[Opening SUPPLIED PASSAGE section]

But it’s all still just a theory, a computer simulation. Is there any way of testing it IRL? Or will they just have to wait for more funding to do that?
My big problem with computer simulations is that they don’t leave any room for “accidents”, for the lightning strike or the asteroid impact. What’s the Stephen Hawking thing, “punctuated equilibrium”? You can sit there and run simulations till the cows come home, but how do you factor in the random event?
P.S. All I know about abiogenesis is what I see on NOVA, so be gentle.
Ahh, I see so basically each of these pseudo-cells has a self-contained, self-replicating environment for protein replication. Then they would merge and the diversity withen a single environment grows. Then eventually one will finnally produce Rna and reverse transcriptase to create DNA . Correct? That one would have an evolutionary advantage(eventually) and would be able to basically take over correct? Hrm… interesting.
Punctuated equilibrium, who’s biggest proponent is Gould, does not suggest instantaneous random events. It suggest long periods of stability in an environment, then some instability allowing evolution/adaptation to occur at a normal pace.
Punctuated equilibrium diagrams suffer from a sort of compression of the time axis. Major changes occur from time to time, but the time it takes for the changes to occur is well in the bounds of normal rates of mutation.
From what I gather, very little is known about abiogenesis. There are hypotheses based on extrapolations of the fossil record (nothing that far back!), evidence of the conditions of the early Earth, and knowledge of chemical properties. But there are no strong theories with direct evidence. A good website to check out is http://www.talkorigins.org
Good question. I wish I had a good answer for it. I can give you some speculation, though.
I don’t think it favors either the RNA world theory, or the direct DNA world for any particular reason. What causes the separation of the lipid walled bubbles is not a protein function, but rather the consequence of the solubility and insolubility of various components of the liquid in which the bubbles evolve. They could, I think (or wild ass guess, if you prefer) provide the same structure for isolation of environments for the development of either RNA or DNA. It is worth noting that other chemical combinations might well develop as well, and survive until one or more of the bubbles developed a great enough advantage in replication ability to overwhelm them.
Another chemical basis for life, in fact might have existed. Not particularly likely, but not incompatible with the concept. Later examples would consume the raw materials of the other forms, and soon leave no trace of them. In that way, the “false starts” of the abiogenesis process become a resource for the final successful examples. This model is not well enough developed to answer real detailed analysis on every question. (At least not by me!) I do find it very heartening to have some inkling that there are answers to the vexing question of partial development for the extraordinarily complex combination of chemicals necessary for either RNA or DNA. Other possibilities might well exist. This is only one of the possible answers, and it might well be another wrong answer. Science needs wrong answers, that is part of the process of learning new things.

[Closing SUPPLIED PASSAGE section]
[Opening RECORDED DATA section]

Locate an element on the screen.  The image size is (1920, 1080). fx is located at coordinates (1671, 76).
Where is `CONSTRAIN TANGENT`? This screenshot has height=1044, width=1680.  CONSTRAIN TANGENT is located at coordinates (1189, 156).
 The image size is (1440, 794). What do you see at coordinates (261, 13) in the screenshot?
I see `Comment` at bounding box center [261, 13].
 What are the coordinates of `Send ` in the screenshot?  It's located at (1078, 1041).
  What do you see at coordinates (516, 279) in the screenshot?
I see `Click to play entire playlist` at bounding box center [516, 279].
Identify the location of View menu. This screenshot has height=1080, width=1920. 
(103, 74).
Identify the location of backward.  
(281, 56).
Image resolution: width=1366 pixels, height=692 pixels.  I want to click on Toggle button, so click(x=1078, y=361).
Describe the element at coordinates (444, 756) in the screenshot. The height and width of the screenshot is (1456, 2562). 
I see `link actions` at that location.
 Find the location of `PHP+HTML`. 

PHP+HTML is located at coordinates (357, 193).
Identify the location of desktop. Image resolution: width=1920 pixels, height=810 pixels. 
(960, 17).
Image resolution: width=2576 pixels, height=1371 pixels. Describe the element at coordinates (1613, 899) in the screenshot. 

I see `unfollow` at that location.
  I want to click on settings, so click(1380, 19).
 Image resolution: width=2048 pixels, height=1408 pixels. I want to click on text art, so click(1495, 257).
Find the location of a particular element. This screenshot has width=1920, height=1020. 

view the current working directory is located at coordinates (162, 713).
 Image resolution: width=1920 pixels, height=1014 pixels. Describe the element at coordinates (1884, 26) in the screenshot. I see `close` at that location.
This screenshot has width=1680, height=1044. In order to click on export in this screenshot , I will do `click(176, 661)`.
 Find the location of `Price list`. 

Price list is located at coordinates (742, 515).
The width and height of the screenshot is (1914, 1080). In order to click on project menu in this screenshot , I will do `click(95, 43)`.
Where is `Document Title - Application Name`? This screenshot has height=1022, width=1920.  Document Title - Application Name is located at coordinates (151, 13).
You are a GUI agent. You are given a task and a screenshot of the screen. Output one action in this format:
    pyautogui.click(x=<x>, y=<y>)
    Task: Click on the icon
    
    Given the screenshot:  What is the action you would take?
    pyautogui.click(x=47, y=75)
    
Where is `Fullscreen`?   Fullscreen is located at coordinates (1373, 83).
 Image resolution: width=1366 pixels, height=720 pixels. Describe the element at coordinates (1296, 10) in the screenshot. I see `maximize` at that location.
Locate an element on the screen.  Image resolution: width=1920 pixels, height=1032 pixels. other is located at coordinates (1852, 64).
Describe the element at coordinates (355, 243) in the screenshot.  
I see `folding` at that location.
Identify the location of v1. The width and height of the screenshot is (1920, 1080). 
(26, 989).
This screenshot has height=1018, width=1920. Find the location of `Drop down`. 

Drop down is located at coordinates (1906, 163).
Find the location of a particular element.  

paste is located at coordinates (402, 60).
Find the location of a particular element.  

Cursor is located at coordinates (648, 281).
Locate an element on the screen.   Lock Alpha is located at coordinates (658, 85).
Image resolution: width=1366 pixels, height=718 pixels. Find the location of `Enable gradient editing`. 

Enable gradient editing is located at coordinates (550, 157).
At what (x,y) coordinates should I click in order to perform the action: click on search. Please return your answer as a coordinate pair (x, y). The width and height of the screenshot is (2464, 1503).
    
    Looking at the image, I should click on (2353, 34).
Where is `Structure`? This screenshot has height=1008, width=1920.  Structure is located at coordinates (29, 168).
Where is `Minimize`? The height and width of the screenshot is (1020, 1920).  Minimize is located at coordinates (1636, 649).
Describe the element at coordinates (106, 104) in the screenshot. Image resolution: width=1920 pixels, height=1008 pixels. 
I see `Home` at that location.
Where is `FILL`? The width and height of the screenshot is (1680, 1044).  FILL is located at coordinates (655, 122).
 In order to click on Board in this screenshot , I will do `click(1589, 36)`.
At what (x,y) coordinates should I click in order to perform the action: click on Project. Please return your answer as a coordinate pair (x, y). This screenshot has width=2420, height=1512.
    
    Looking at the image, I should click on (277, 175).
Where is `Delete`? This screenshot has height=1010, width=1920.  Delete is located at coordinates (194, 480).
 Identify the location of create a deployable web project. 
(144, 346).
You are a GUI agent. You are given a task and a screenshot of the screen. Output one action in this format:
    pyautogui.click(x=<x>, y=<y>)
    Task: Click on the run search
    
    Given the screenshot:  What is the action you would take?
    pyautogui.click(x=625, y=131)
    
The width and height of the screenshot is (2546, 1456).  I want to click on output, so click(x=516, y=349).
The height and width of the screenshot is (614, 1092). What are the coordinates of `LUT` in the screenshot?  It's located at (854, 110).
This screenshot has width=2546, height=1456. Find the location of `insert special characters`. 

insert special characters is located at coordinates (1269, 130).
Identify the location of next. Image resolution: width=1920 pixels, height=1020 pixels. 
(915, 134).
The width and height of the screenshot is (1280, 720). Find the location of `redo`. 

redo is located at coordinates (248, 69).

[Closing RECORDED DATA section]

**COMPLETE THE FOLLOWING**
A. Copy the part of the abiogenesis thread from "Another chemical basis" up to and including "learning new things.".
B. In the abiogenesis thread, what causes the separation of the lipid walled bubbles?
Work only from the abiogenesis thread, not the listing.

**RESULTS FOR EACH TASK**
A.
Another chemical basis for life, in fact might have existed. Not particularly likely, but not incompatible with the concept. Later examples would consume the raw materials of the other forms, and soon leave no trace of them. In that way, the “false starts” of the abiogenesis process become a resource for the final successful examples. This model is not well enough developed to answer real detailed analysis on every question. (At least not by me!) I do find it very heartening to have some inkling that there are answers to the vexing question of partial development for the extraordinarily complex combination of chemicals necessary for either RNA or DNA. Other possibilities might well exist. This is only one of the possible answers, and it might well be another wrong answer. Science needs wrong answers, that is part of the process of learning new things.

B. The solubility and insolubility of various components of the liquid in which the bubbles evolve.